Site information
- Type: Military air base / civilian airport
- Owner: Department of National Defence
- Operator: Royal Canadian Air Force 1990
- Civilian operator: Doha International Airport

Location
- Canada Dry Location in Qatar
- Coordinates: 25°15′40″N 051°33′54″E﻿ / ﻿25.26111°N 51.56500°E

Site history
- In use: 1959 – present

Garrison information
- Occupants: No. 409 Squadron RCAF No. 416 Squadron RCAF No. 439 Squadron RCAF 3rd Battalion, The Royal Canadian Regiment

Airfield information
- Identifiers: IATA: DIA, ICAO: OTBD
- Elevation: 35 ft (11 m) AMSL
Runways
| Direction | Length and surface |
| 16/34 | 15,000 ft (4,600 m) Asphalt concrete |

= Canada Dry One =

Canadian Forces base in Qatar during the first Gulf War

Canada Dry was the nickname for two Canadian Forces bases in Doha, Qatar, during the first Gulf War. The two bases, named Canada Dry One (10 km outside Doha) and Canada Dry Two, housed land and air elements (CF-18 - Desert Cats).
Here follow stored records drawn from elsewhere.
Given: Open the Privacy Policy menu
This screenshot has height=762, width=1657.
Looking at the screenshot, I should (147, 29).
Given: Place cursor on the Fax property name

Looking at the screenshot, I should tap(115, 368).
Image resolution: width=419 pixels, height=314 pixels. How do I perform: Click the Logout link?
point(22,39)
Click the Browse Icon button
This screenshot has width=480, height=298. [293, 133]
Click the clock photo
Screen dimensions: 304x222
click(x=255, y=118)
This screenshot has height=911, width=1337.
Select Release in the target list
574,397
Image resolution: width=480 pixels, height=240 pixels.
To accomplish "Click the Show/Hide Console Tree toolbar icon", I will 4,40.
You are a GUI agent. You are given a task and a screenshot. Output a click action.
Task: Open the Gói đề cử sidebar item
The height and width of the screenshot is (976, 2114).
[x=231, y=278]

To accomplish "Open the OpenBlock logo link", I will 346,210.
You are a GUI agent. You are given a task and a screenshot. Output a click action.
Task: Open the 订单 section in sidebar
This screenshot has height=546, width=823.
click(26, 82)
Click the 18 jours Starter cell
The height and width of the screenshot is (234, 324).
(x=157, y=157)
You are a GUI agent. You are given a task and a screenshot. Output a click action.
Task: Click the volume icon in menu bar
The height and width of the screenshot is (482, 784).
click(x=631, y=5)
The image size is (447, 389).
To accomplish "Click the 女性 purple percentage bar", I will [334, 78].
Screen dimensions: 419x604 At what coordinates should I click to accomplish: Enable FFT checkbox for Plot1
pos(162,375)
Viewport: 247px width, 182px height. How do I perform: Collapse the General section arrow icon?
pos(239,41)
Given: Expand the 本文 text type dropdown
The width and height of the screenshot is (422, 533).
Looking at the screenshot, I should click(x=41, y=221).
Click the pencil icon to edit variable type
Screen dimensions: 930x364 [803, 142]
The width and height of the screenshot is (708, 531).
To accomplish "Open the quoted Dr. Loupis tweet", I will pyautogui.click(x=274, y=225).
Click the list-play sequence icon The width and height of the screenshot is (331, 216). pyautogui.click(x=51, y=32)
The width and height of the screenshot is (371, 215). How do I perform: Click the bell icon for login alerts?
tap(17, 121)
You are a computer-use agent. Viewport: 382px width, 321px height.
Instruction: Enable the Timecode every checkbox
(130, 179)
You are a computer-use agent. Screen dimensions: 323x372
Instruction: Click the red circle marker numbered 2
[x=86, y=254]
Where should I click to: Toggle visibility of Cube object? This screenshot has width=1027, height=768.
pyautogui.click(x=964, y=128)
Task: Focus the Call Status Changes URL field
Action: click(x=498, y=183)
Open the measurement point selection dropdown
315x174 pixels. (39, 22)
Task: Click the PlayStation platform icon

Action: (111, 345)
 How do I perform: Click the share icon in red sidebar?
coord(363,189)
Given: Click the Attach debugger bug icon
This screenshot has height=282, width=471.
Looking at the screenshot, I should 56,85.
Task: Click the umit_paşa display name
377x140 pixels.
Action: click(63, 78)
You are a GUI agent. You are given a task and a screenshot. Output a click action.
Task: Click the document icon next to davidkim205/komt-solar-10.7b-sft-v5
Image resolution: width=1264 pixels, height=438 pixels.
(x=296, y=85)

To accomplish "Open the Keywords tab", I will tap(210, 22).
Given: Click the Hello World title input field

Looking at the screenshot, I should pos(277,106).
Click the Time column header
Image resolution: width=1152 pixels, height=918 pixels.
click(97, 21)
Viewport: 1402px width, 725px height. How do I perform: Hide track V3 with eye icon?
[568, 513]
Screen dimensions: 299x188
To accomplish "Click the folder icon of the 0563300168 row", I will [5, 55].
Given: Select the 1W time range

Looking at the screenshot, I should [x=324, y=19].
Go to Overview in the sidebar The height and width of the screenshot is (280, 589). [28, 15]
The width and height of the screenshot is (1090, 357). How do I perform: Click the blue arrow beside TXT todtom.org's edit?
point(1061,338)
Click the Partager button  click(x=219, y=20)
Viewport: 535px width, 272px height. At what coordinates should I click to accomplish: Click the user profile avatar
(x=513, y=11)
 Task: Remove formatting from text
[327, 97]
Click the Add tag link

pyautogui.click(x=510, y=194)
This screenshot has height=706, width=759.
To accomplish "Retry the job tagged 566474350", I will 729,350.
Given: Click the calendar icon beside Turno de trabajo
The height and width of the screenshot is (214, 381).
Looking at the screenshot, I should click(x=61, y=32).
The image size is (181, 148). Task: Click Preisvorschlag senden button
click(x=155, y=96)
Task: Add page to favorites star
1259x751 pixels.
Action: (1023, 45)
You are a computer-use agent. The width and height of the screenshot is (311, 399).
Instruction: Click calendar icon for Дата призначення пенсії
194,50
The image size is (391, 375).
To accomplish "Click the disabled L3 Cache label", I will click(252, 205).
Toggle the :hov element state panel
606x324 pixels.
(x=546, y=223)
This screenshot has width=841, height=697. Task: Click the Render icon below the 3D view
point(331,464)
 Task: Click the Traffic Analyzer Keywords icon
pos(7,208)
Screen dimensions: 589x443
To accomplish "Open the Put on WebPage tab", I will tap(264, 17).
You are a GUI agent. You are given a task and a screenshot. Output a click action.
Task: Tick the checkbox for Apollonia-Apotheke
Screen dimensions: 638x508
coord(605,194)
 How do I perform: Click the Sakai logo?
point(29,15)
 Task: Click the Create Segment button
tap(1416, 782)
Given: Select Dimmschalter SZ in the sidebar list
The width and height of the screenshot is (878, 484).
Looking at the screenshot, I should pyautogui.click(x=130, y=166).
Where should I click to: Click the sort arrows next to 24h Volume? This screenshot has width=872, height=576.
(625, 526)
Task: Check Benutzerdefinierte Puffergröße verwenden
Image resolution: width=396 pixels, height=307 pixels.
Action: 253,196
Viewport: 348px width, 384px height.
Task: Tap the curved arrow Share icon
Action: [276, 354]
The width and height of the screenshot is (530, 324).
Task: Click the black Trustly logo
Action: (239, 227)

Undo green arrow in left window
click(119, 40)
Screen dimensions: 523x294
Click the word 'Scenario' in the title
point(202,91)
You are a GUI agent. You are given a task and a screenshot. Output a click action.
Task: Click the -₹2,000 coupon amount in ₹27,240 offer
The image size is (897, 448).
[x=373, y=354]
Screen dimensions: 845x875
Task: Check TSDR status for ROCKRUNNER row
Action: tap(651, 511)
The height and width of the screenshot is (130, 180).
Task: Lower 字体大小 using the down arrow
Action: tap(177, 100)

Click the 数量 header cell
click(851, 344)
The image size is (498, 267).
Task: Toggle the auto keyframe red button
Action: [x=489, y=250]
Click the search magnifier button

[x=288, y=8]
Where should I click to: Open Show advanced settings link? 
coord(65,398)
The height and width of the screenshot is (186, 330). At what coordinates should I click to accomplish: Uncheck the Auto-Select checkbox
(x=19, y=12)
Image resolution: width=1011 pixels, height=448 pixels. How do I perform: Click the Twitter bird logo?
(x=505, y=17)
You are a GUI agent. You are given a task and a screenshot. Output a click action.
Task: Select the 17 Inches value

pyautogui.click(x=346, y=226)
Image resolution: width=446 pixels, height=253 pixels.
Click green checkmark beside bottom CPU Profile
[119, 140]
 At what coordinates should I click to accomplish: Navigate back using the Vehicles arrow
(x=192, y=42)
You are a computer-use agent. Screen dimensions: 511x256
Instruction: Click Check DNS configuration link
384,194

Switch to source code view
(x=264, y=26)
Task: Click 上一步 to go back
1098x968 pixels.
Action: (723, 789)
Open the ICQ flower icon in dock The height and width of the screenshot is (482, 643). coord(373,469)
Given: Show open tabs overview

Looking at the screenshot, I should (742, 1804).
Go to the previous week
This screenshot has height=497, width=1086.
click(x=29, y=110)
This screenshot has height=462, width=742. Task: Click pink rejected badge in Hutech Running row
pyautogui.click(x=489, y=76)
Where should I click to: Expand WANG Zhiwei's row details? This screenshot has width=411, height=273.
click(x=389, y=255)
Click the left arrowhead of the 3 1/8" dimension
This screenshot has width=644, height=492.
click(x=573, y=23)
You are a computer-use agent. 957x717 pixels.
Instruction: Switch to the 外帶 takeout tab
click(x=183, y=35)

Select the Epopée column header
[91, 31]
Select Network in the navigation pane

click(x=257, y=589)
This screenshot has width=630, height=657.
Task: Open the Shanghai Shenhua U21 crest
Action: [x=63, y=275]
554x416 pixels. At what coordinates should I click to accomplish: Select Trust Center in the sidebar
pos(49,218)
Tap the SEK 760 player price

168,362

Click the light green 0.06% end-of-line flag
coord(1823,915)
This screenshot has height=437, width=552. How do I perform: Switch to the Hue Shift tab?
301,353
Units stationed at the base included:

- No. 409 Squadron RCAF – CF-18
- No. 416 Squadron RCAF – CF-18
- No. 439 Squadron RCAF – CF-18
- Mike Company, 3rd Battalion, The Royal Canadian Regiment

A number of CF-18 fighters were stationed in the bases and flew sorties for the coalition.

A Boeing CC-137 Husky tanker from 437 Transport Squadron also flew at the base to provide refueling for the CF-18 fighters.